From b04b66f36d9e2dc906667ec1606f0842cbcfa7fa Mon Sep 17 00:00:00 2001
From: hitchhiker3010 <psukesh1995@gmail.com>
Date: Tue, 14 Apr 2026 01:11:04 +0530
Subject: [PATCH 1/2] [core] Remove DtoH syncs from ZImage pipeline denoising
 loop

---
 .../pipelines/z_image/pipeline_z_image.py     | 21 ++++++++++---------
 1 file changed, 11 insertions(+), 10 deletions(-)
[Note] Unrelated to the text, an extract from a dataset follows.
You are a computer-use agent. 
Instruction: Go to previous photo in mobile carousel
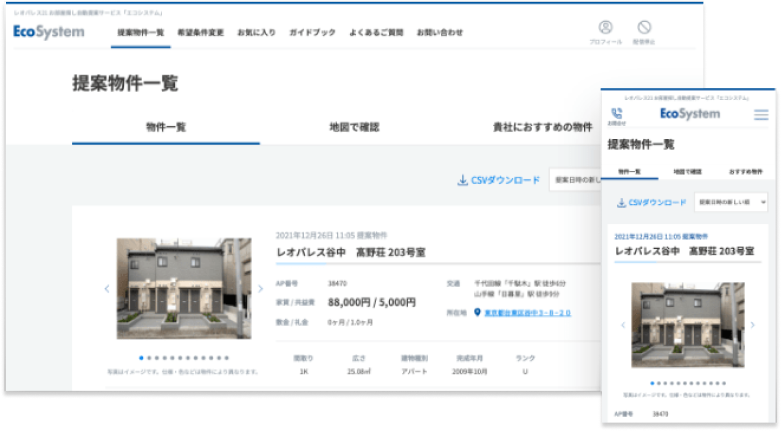(622, 325)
diff --git a/src/diffusers/pipelines/z_image/pipeline_z_image.py b/src/diffusers/pipelines/z_image/pipeline_z_image.py
index 959368ec1cd1..46403a0719cd 100644
--- a/src/diffusers/pipelines/z_image/pipeline_z_image.py
+++ b/src/diffusers/pipelines/z_image/pipeline_z_image.py
@@ -486,6 +486,15 @@ def __call__(
         num_warmup_steps = max(len(timesteps) - num_inference_steps * self.scheduler.order, 0)
         self._num_timesteps = len(timesteps)
 
+        # We set the index here to remove DtoH sync, helpful especially during compilation.
+        # Check out more details here: https://github.com/huggingface/diffusers/pull/11696
+        self.scheduler.set_begin_index(0)
+
+        if self.do_classifier_free_guidance and self._cfg_truncation is not None and float(self._cfg_truncation) <= 1:
+            _precomputed_t_norms = ((1000 - timesteps.float()) / 1000).tolist()
+        else:
+            _precomputed_t_norms = None
+
         # 6. Denoising loop
         with self.progress_bar(total=num_inference_steps) as progress_bar:
             for i, t in enumerate(timesteps):
@@ -495,17 +504,9 @@ def __call__(
                 # broadcast to batch dimension in a way that's compatible with ONNX/Core ML
                 timestep = t.expand(latents.shape[0])
                 timestep = (1000 - timestep) / 1000
-                # Normalized time for time-aware config (0 at start, 1 at end)
-                t_norm = timestep[0].item()
-
-                # Handle cfg truncation
                 current_guidance_scale = self.guidance_scale
-                if (
-                    self.do_classifier_free_guidance
-                    and self._cfg_truncation is not None
-                    and float(self._cfg_truncation) <= 1
-                ):
-                    if t_norm > self._cfg_truncation:
+                if _precomputed_t_norms is not None:
+                    if _precomputed_t_norms[i] > self._cfg_truncation:
                         current_guidance_scale = 0.0
 
                 # Run CFG only if configured AND scale is non-zero

From 2da67248e0d4c2cda112ed9e962dbcee90dffa08 Mon Sep 17 00:00:00 2001
From: hitchhiker3010 <psukesh1995@gmail.com>
Date: Tue, 14 Apr 2026 13:02:56 +0530
Subject: [PATCH 2/2] [core] Replace boolean mask indexing with torch.where in
 ZImage transformer

Boolean mask indexing (tensor[mask] = val) implicitly calls nonzero(),
which triggers a DtoH sync that stalls the CPU while the GPU queue drains.
Replacing it with torch.where eliminates these syncs from the transformer's
pad-token assignment.

Profiling (4-step turbo, fix_2 vs fix_1):
- Eager: nonzero CPU time drops from ~2091 ms to <1 ms; index_put eliminated
- Compile: nonzero CPU time drops from ~3057 ms to <1 ms; index_put eliminated
---
 src/diffusers/models/transformers/transformer_z_image.py | 3 ++-
 1 file changed, 2 insertions(+), 1 deletion(-)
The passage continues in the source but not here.